Villar, team captain, batted .303 last season. He and the Bulls will get their first chance at taking down No. 1 Florida on May 8 in Gainesville. A year ago, USF beat the Gators 15-10 in the regular season, but lost to them 5-1 in the NCAA Tournament’s first round.
While many of the returning Bulls have played over a hundred games in their careers at USF, Friday’s game against North Carolina will be Mohl’s first ever as a head coach.
Mohl, who came to USF as a pitching coach in 2010, was hired to take over the program just hours after former coach Mark Kingston accepted the same position at South Carolina on June 30.

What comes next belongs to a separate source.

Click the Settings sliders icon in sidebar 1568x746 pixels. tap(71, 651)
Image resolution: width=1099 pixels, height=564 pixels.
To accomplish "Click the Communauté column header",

Last season, Mohl led USF’s pitching staff to a program-record 620 strikeouts and a team ERA of 3.24, which was the tenth best out of 295 D-1 programs in the nation. No program had more strikeouts per nine innings than USF’s average of 10.1.
Nine of the 13 pitchers who were on staff last season are back for 2018.
“Well deserved!! Back in full effect in August @USF_CoachMohl #2018,” pitcher Andrew Perez tweeted minutes after the official USF announcement.
“We all wanted him here,” McClanahan, USF’s ace, said. “We all wanted him to be our head coach. We got what we wanted and we’re just really excited to go out there and play for him.”
As pitchers, they have good reason to be happy, too. Eight Bulls have been drafted under Mohl’s guidance, including Phoenix Sanders, Joe Cavallaro and Ryan Valdes in the 2017 draft.
While the man in charge is different this season, the philosophy and routines aren’t. Mohl has never coached collegiately without Kingston and, as a result, gets many of his coaching qualities and techniques from him. For the Bulls, that’s made for an easier transition.
“I’d been with him for a long time and I learned from one of the best in the business,” Mohl said. “I think it’s very important in the transition mode, you don’t come into the situation and change everything. Especially after the season we had last year.”
While Mohl now has the responsibility of the whole team, he still dedicates time to the pitchers exclusively to ensure their development as he acts as both the manager and pitching coach.
“The biggest change for me was obviously going from 16-17 pitchers you work with on a daily basis, to working with 35 (players),” Mohl said. “We’ll split practice time where we have everybody together, but then I can have individual time with the pitchers as well.”
USF lost its No. 1 hitter from last season — Kevin Merrell — to the first round of the MLB draft. Though Merrell led USF in batting average (.386), runs (46), hits (78) and stolen bases (18), the Bulls are returning 65 percent of their run production.
Villar, Coco Montes, Tyler Dietrich, Joe Genord and Garrett Zech all batted above .250 last season and are returning this year.
“I’ve always said, you want a veteran team,” Mohl said. “You can have a young talented team, you’re still going to make mistakes. With a veteran team that’s been through the fires before, you’re going to know what to expect on a daily basis.”